В сей мир, где тьмы людей перебывало,
Приходит вновь и вновь людей немало,
Чтоб опытом столетий пренебречь
И путь неверный начинать сначала.
 
   Проговорив это, Зубов немного помолчал и сказал с горечью:
   — Я один из таких людей… Был одним из таких. Но это, к счастью, уже в прошлом. Как здоровье, Поликарп Матвеевич?
   — Какое теперь здоровье! — грустно промолвил Кружилин, кивнул на лежащий в ходке костыль. — С подпоркой хожу вот давно. Весной попросил от работы меня освободить. Тяжело стало. Сын нынче институт окончил, женился наконец в городе. Агрономом он теперь. Вот с ними и буду жить где-нибудь.
   Поликарп Матвеевич Кружилин был совершенно сед, плечи его похудели и сгорбились, руки, когда он держал в них что-нибудь, тряслись.
   — Ну, а как ты живешь? — спросил он у Зубова.
   — Нормально. Работаю, жена тоже. Сын учится… Я взял к себе Акулину Тарасовну Козодоеву, старушку эту, которая брата моего отца вилами запорола… Я вам рассказывал за что. Помните?
   — Как же, помню…
   — Ей уже под девяносто где-то. Бодренькая еще, бегает. Но слабеть зрением начала. И мы решили с женой, что наш долг о ней… позаботиться. Еле уговорил Наталью Александровну уступить нам старушку.
   — У нее муж когда-то был, Филат Филатьич… Забавный старик. Слышал о нем?
   — Не только слышал, не раз беседовал с ним о моем отце. Знавал он его, оказывается, тоже.
   — Да, кажется. Давно я не видел старика. Жив еще?
   — Скончался, Поликарп Матвеевич.
   После этих слов Кружилин долго молчал. Дорога шла между двух хлебных полос. Поликарп Матвеевич сидел в ходке угрюмый, тусклыми глазами, в которых ничего, кроме старческой тоски, не было, глядел, как под несильным ветром качаются зеленые еще, тяжелые, квадратные колосья, уплывают назад, а навстречу движутся все новые и новые. Казалось, два гигантских зеленых колеса, два жернова медленно вращаются навстречу друг другу, едва не прикасаясь. Казалось еще, что не лошадь, гладкая и сильная, тащит ходок, а сама собой приближается зеленая стена тайги справа, а Звенигора, оставшаяся сзади, сама собой уплывает все дальше, что это тоже какие-то огромные гигантские жернова, не останавливающиеся ни на мгновение, работающие вечно.

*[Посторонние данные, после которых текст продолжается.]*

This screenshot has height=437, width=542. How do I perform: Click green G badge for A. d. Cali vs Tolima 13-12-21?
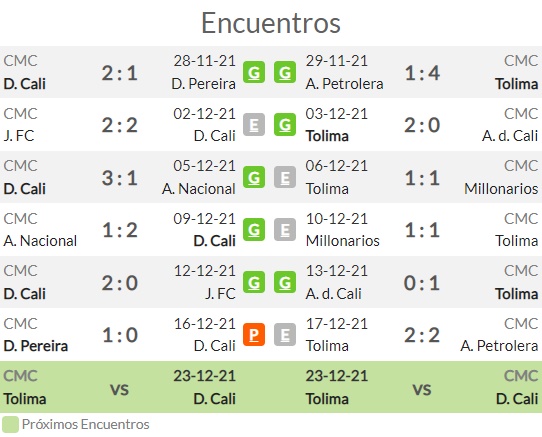coord(285,282)

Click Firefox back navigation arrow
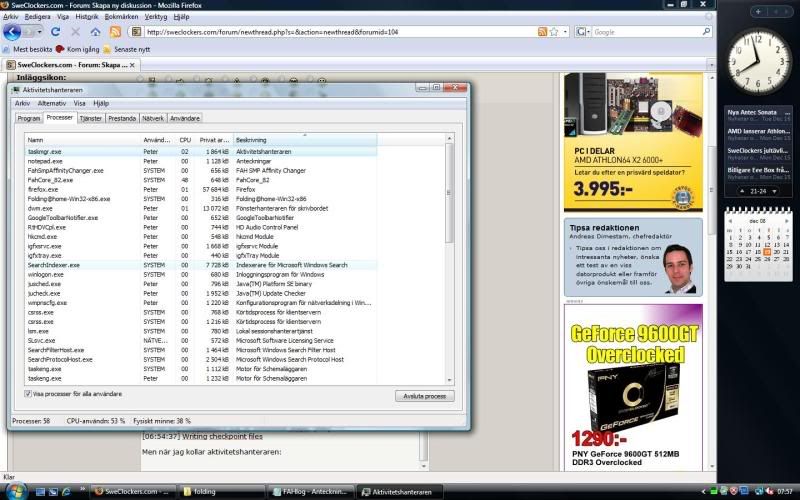[x=12, y=31]
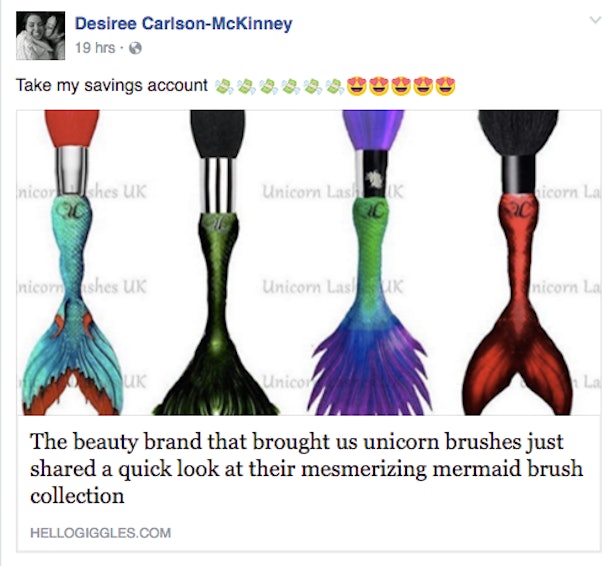The width and height of the screenshot is (614, 566).
Task: Open the mermaid brush collection article headline
Action: click(306, 468)
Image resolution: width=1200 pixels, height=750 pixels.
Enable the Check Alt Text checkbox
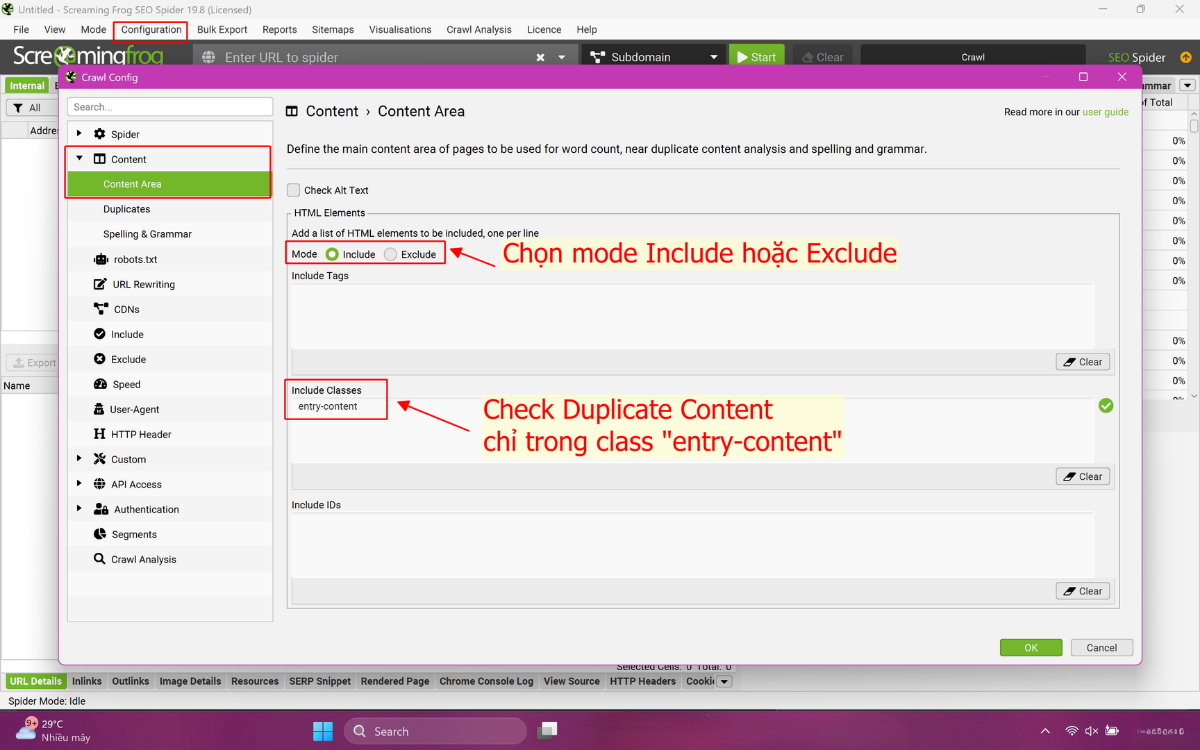(294, 190)
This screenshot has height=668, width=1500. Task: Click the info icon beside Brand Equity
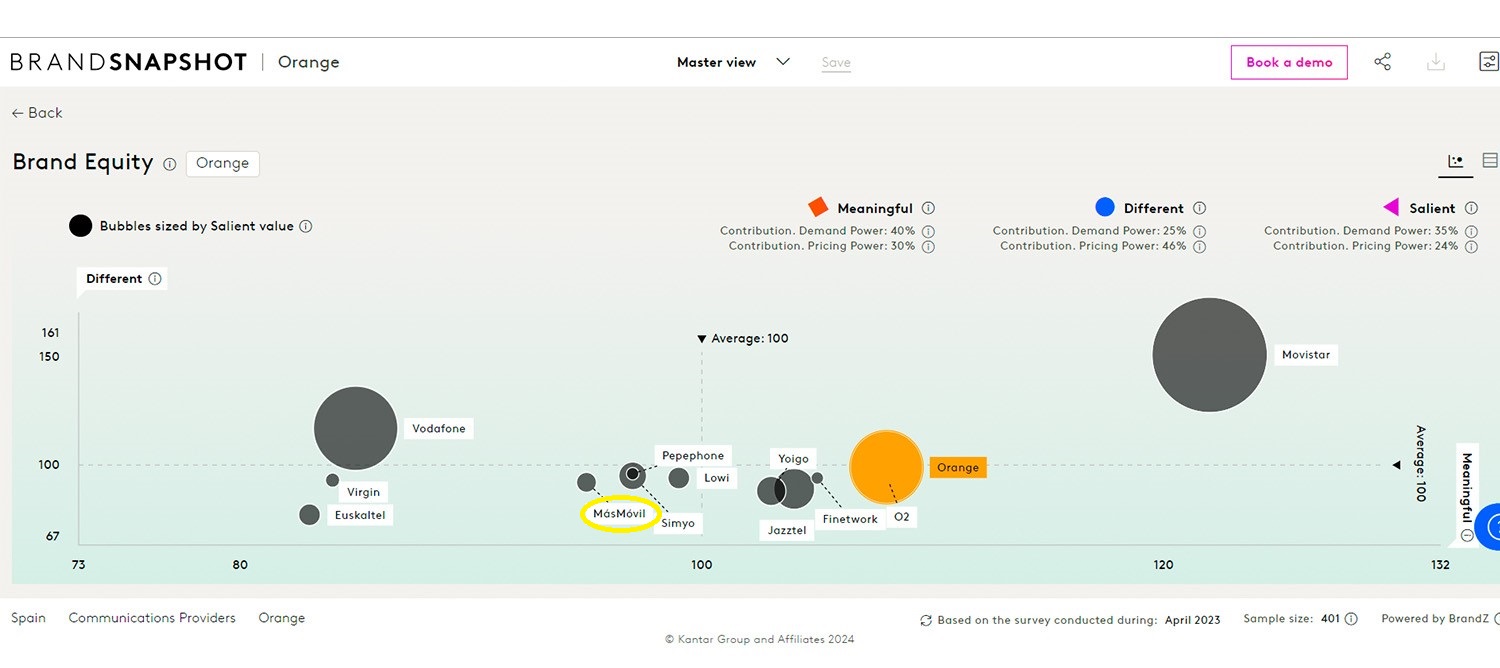pos(169,164)
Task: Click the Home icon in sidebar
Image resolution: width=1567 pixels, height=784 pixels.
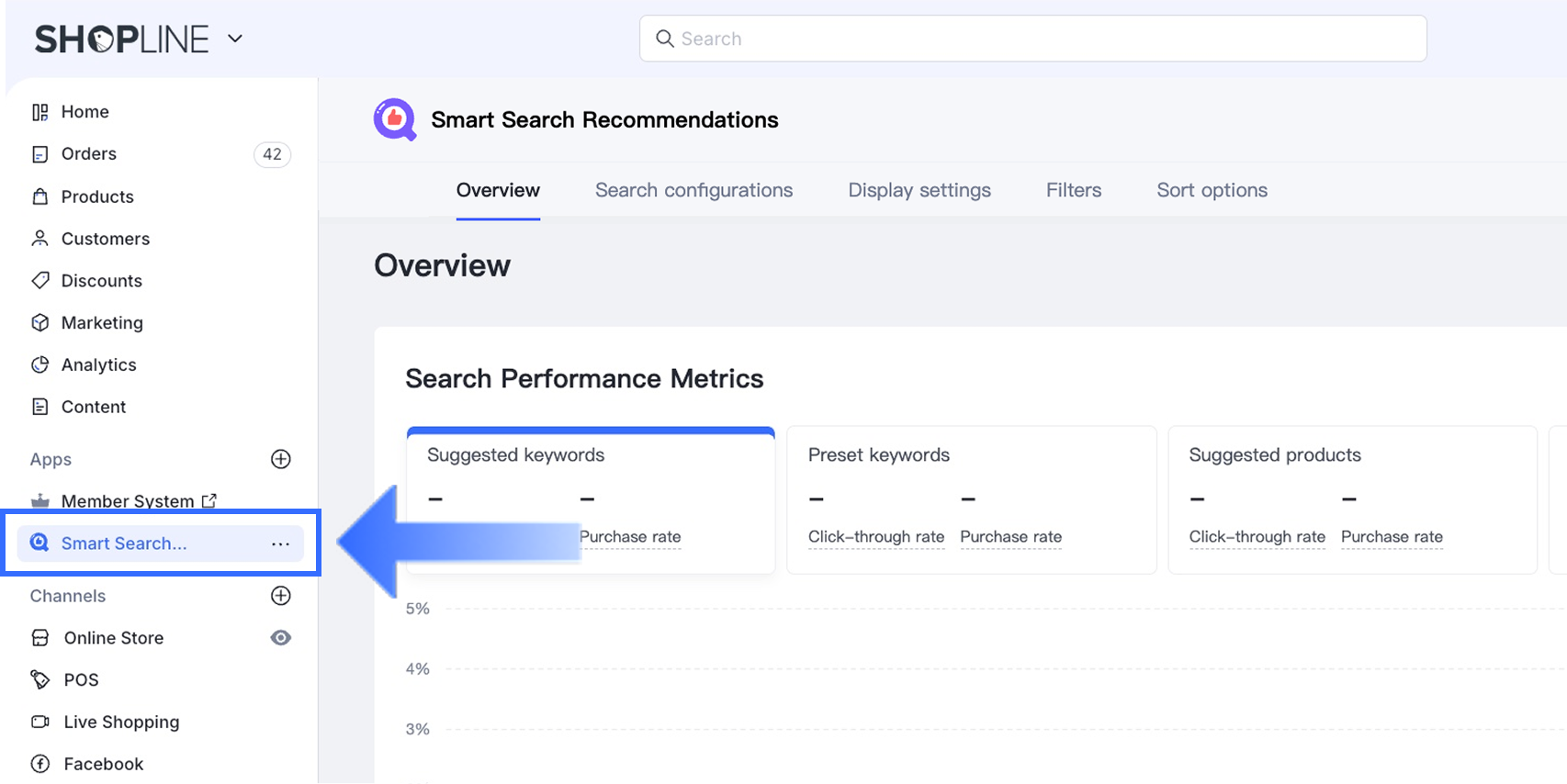Action: coord(39,112)
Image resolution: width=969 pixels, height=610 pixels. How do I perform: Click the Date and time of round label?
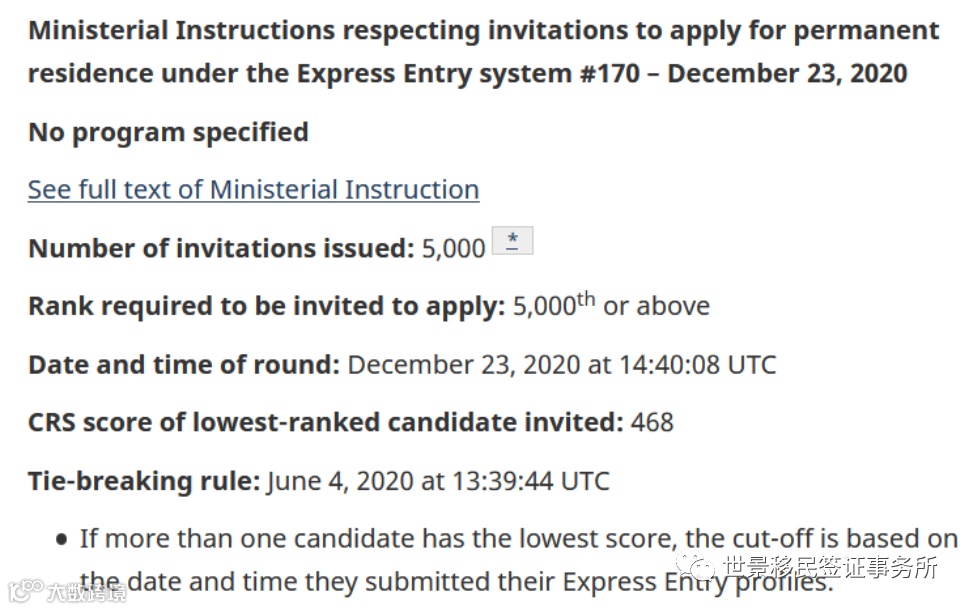click(184, 365)
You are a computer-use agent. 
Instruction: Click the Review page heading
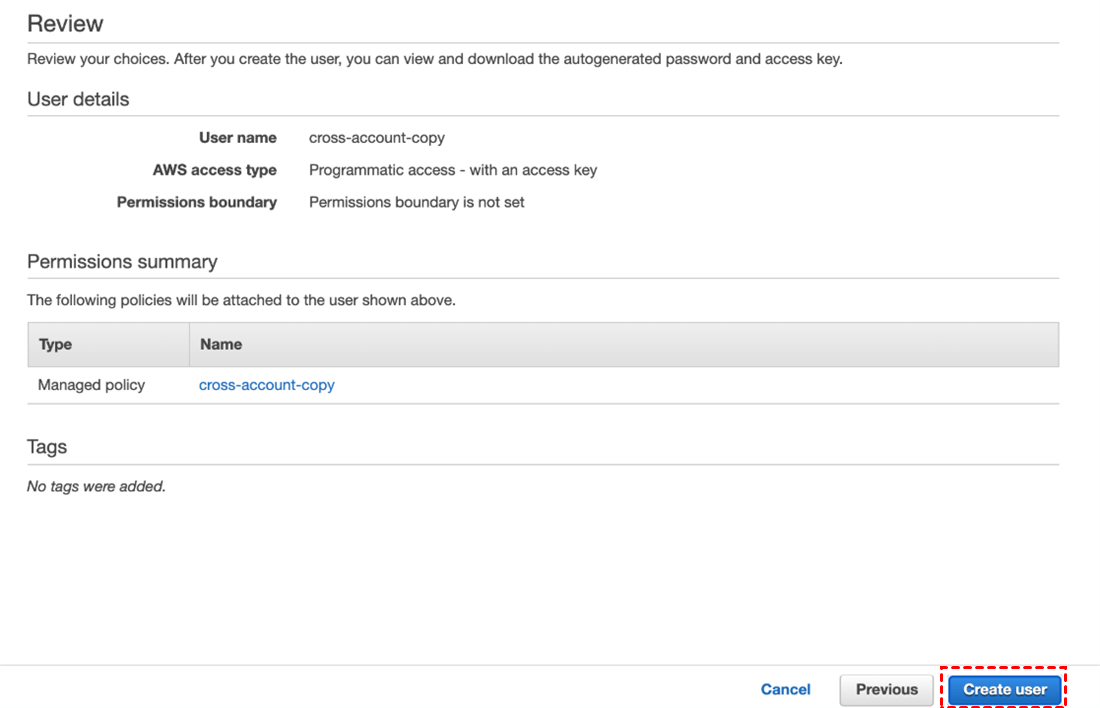point(65,24)
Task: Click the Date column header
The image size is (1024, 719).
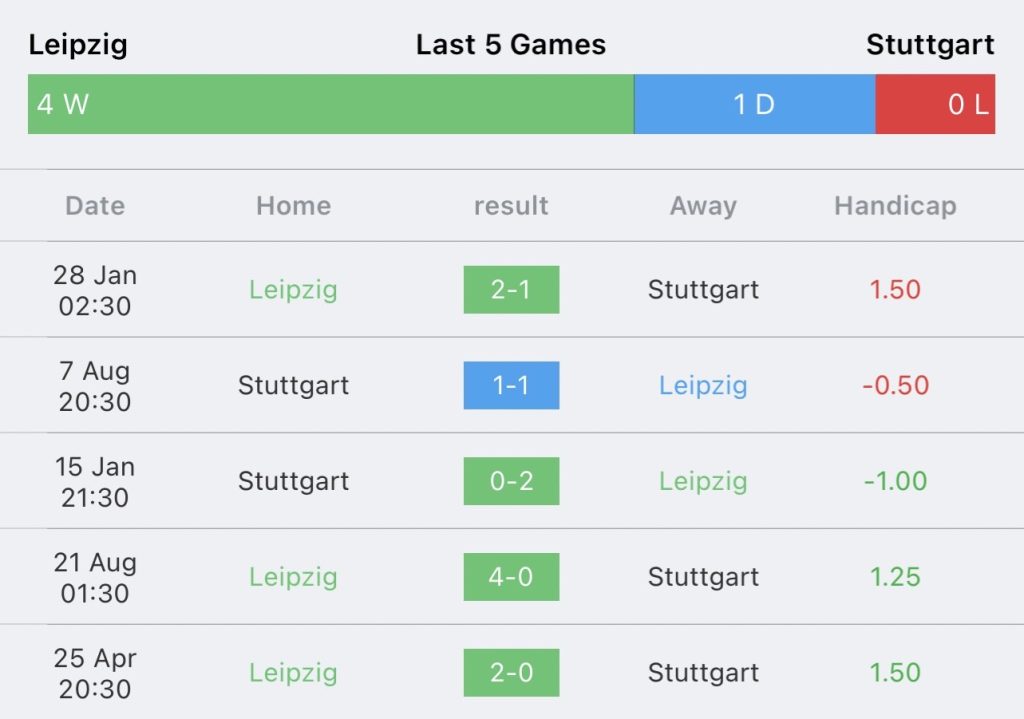Action: (x=95, y=206)
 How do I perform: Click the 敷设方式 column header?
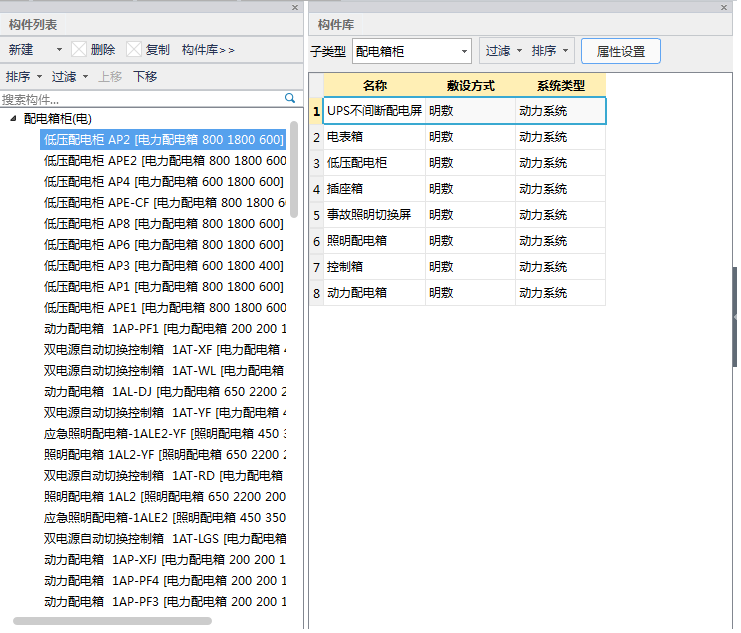pos(470,85)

   — Может, потому и говорят: все перемелется — мука будет, — произнес он.
   — Да, к сожалению, — откликнулся Зубов, подумавший, что Поликарп Матвеевич говорит о бренности человеческого существования, о кратковременности пребывания человека на земле.
   Но Кружилин имел в виду не это.
   — Опыт столетий — это и есть та самая мука, из которой люди испекут хлеб истины. И все меньше и меньше в этот мир будет приходить людей, чтоб этим опытом пренебречь и неверный путь сначала начать. Все меньше, а потом и вовсе таких не будет.
   — Да, это конечно, — сказал Зубов. — Недешево только опыт этот достается людям.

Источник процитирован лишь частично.